TEXTE À ÉTUDIER:
La résurrection du « fraudeur ».

 

            On le croyait perdu. Il y avait belle lurette qu’il n’y avait plus aucune copie en circulation. Un collectionneur passionné, Daniel Najberg en découvrit une dans une brocante. Elle était en piteux état. Il la confia aux archives du film. « Le fraudeur » fut rénové et offert à nouveau au public. Le Cinéma Flandria de Bailleul le programma les 9 et 10 octobre 1999 avec la collaboration de la Maison du cinéma, de l’association « Toudis Simons » et de douaniers qui ont accepté de participer à un débat sur le thème du film. Ces deux soirées ont emporté un franc succès, la salle étant pratiquement pleine à chaque séance.

 

Le mystère du 421

 

            MM. Bruitte et Delemar avaient pour habitude de faire une partie de billard à la brasserie André. Ce jour là, ils avaient Simons pour partenaire. A un moment de la partie, un client se dirigea vers l’artiste patoisant et le félicita pour son dernier enregistrement. Ça s’est du vécu dit-il. L’un des deux producteurs demanda à Simons s’il n’aurait pas par hasard été inspiré pour un grand film régional. Quand ils avaient une idée dans la tête les deux hommes ne la lâchaient jamais. La partie de billard fut interrompue et c’est devant un bon demi que Simons leur exposa le scénario d’une pièce qui avait eu un beau succès au théâtre et à la radio. L’aventure du 421 était lancée.

 

            Une scène du film devait représenter une foule devant un kiosque de journaux. Cela représentait beaucoup de figurants que la production du film n’avait pas les moyens de payer. Simons trouva une astuce. Il se mit d’accord avec le patron d’un kiosque à journaux qui se trouvait à l’angle de la Grand’ Place et de la rue National. Il fit mettre sur le kiosque une grande pancarte sur laquelle on lisait : Edition spéciale : Encore  un exploit de la bande des As de cœur. A peine, la pancarte posée, un attroupement se forma autour du kiosque. Il s’agrandit de plus en plus. Certains badauds demandèrent à avoir cette édition qui était un document de présentation du film et que le gérant du kiosque leur remit gracieusement. Aussitôt les autres le réclamèrent. Ce mouvement attira d’autres personnes venues grossir la foule. L’opérateur juché sur le toit d’une voiture n’avait plus qu’à tourner tranquillement cette séquence pleine de vérité.

 

            Lors des scènes d’aviation tournées à Ronchin, André Duhamel qui interprétait le rôle d’un ancien pilote, et qui n’avait jamais mis les pieds dans un avion demanda à bénéficier d’un baptême de l’air. Le chef pilote Chaillou l’embarqua et se mit rapidement à faire des loopings et diverses acrobaties. A l’atterrissage, toute l’équipe du film s’attendait à voir débarquer le pauvre Duhamel en état de décomposition. En fait, il descendit de l’avion l’air complètement réjoui en demandant quand il pourrait recommencer. Le chef pilote farceur et les techniciens présents en eurent le souffle coupé.

ENTRÉES FOURNIES:
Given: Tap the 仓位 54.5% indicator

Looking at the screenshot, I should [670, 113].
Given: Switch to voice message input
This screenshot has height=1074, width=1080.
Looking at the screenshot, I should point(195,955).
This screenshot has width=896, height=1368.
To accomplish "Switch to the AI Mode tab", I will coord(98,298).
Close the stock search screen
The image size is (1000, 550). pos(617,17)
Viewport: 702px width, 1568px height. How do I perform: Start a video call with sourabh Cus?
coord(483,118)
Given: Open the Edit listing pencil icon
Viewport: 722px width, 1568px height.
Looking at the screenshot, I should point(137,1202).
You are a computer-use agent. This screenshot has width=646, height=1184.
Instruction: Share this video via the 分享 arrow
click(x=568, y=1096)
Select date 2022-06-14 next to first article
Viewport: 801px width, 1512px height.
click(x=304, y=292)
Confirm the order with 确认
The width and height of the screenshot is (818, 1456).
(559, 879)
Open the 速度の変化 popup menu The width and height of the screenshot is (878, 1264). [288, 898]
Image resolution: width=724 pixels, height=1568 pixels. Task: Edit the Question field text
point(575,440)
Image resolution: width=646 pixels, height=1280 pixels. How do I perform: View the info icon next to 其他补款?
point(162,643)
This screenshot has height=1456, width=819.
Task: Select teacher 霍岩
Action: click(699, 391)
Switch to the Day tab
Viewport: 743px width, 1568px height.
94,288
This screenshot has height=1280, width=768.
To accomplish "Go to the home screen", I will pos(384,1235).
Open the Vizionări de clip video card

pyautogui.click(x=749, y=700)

CONSIGNES:
1. Selon le texte sur les deux films, où Daniel Najberg a-t-il trouvé une copie du « Fraudeur » ?
2. Recopiez le passage du texte qui débute aux mots « Lors des scènes » et s'achève après les mots « le souffle coupé. ».

RÉPONSES PAR EXERCICE:
1. Dans une brocante.

2.
Lors des scènes d’aviation tournées à Ronchin, André Duhamel qui interprétait le rôle d’un ancien pilote, et qui n’avait jamais mis les pieds dans un avion demanda à bénéficier d’un baptême de l’air. Le chef pilote Chaillou l’embarqua et se mit rapidement à faire des loopings et diverses acrobaties. A l’atterrissage, toute l’équipe du film s’attendait à voir débarquer le pauvre Duhamel en état de décomposition. En fait, il descendit de l’avion l’air complètement réjoui en demandant quand il pourrait recommencer. Le chef pilote farceur et les techniciens présents en eurent le souffle coupé.